There are two possible places I can see to start with creating a trading algorithm (or algo). These are:

  1. The theoretical framework for the trade; and
  2. Collating the data.

Theoretical framework:

I did a lot of reading about different types of arbitrages to determine what might be suitable. In reality, I suspect that just about any trade which exists in a given traditional market could be implemented in a different market (whether traditional or not).

The more complex the theoretical framework for the trade you want to look at, the greater the difficulty in implementing it, and the possibility that it could go wrong. On the other hand, complex trades are likely to be less prolific than trades which are simpler or more vanilla.

The sort of behaviour we’re looking for is [statistical] predictability. This could be in the form of correlation of leading and lagging indicators, it could be a stationary process, it could be misaligned prices, mean reversion, momentum, or, for that matter, anything else which you hypothesize may give you an edge.
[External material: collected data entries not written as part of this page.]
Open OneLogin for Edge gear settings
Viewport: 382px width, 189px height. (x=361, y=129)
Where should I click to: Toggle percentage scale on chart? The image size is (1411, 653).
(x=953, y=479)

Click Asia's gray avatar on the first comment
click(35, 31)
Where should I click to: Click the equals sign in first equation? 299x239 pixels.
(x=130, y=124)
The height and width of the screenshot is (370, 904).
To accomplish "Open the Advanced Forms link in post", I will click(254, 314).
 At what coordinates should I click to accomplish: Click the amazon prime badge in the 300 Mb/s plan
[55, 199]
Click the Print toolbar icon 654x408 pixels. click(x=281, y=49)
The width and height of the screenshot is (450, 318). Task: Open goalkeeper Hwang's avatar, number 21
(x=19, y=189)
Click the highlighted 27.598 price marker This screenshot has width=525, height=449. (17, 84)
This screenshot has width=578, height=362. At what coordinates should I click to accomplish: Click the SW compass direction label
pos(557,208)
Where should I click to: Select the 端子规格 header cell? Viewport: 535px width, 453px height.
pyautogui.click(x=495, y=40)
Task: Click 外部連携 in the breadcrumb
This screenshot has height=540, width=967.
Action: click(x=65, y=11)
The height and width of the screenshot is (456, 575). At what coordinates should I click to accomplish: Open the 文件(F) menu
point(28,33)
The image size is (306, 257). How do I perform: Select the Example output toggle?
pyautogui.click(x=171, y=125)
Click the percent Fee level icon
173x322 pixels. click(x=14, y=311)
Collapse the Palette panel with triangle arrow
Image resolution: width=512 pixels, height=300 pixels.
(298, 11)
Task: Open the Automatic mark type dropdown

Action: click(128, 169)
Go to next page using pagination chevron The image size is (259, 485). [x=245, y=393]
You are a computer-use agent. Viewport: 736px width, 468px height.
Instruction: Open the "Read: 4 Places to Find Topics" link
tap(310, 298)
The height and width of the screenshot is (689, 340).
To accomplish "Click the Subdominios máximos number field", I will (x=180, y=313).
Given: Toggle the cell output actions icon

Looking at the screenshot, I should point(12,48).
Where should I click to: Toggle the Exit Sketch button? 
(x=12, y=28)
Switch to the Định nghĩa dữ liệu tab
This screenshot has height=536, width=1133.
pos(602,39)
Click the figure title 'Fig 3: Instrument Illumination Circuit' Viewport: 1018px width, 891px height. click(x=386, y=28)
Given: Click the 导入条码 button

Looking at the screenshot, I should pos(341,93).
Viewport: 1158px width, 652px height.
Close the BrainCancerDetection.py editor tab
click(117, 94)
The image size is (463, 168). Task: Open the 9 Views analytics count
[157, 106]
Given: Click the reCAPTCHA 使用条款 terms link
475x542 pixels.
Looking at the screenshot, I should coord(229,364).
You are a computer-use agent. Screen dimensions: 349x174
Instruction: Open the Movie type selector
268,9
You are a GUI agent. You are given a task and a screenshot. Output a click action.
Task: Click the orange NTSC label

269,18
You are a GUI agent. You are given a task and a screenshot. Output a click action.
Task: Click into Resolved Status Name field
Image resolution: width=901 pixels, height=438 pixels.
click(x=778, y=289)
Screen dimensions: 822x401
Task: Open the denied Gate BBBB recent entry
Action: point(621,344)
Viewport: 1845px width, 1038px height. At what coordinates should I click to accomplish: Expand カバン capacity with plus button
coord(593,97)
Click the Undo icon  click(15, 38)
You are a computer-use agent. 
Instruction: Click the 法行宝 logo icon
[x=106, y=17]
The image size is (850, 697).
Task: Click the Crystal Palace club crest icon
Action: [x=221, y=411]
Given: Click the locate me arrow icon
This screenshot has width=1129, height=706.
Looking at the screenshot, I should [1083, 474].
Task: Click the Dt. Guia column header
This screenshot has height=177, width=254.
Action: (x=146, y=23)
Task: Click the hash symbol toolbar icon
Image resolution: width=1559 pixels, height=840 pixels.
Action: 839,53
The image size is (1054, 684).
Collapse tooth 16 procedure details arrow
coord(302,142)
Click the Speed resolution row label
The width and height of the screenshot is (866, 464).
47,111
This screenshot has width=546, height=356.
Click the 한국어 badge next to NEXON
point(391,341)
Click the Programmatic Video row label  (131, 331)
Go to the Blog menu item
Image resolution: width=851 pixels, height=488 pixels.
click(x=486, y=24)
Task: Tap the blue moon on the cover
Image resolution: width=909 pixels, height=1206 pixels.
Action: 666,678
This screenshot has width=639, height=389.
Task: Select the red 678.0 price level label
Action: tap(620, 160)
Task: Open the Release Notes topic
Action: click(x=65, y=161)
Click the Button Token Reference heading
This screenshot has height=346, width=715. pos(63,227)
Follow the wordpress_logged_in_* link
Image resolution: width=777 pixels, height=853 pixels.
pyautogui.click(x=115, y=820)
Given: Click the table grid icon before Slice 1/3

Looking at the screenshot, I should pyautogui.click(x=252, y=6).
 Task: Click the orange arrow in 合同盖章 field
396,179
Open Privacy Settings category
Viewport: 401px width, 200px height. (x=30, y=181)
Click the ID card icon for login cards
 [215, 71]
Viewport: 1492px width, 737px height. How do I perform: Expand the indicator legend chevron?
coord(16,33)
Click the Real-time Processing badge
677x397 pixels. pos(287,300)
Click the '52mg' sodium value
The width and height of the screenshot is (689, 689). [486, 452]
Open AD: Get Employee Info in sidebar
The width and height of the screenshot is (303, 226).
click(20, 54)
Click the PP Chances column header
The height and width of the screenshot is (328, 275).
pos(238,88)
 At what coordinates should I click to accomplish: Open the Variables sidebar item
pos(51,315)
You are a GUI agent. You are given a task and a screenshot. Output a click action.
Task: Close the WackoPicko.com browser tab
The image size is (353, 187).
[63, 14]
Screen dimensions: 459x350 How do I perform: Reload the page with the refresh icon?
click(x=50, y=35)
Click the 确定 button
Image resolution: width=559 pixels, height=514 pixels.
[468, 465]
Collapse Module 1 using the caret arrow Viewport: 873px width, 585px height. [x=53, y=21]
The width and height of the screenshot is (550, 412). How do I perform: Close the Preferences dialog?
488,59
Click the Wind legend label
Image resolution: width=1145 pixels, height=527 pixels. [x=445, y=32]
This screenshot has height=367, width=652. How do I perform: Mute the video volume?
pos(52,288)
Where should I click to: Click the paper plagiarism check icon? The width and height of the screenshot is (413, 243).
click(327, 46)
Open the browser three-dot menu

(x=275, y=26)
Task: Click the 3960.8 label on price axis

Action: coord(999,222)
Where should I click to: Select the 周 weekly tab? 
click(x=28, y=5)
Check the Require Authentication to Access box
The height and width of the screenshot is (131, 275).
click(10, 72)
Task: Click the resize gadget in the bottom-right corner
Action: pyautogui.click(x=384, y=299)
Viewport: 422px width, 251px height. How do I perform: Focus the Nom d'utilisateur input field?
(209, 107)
The common element in all of the above is that we want to have a better than 50:50 chance of predicting the next move in the price of whatever it is that we’re trading. Sometimes that behaviour is statistical in nature, such as stationary processes (used in pairs trading, for example) and sometimes it’s more simply a function of efficiency in markets, such as misaligned prices.

Collecting data:

You can almost always find relatively clean data to purchase, if you wish to go that route. It has many advantages: It’s easier, possibly cleaner and almost certainly has a better (longer) history than you could get yourself. On the downside, you’re spending your seed capital which you could have used for trading instead! Also, you don’t necessarily have oversight on how the provider has cleaned the data, and the granularity may be incorrect for your purposes.

If you choose instead to collect your own data, bear in mind that historical data may not be easily available, or available at all. This means you might want to start collecting as early on in the process as possible, so that you have something against which to test your trading hypotheses.

I chose to collect my own data. If you’re looking for historical data for traditional markets, you can download dumps from various sources, such as google finance (stocks, currencies), xe.com (currencies), various reserve banks, etc… For traditional markets, I found that this was helpful in trying to understand the data better, but not particularly helpful in testing trading hypotheses. This was almost all down to the lack of granularity of data available for free. However, I understand that traditional market data is available at fine granularity through the likes of Reuters, Bloomberg and other such providers – but read up on how they collect and clean it!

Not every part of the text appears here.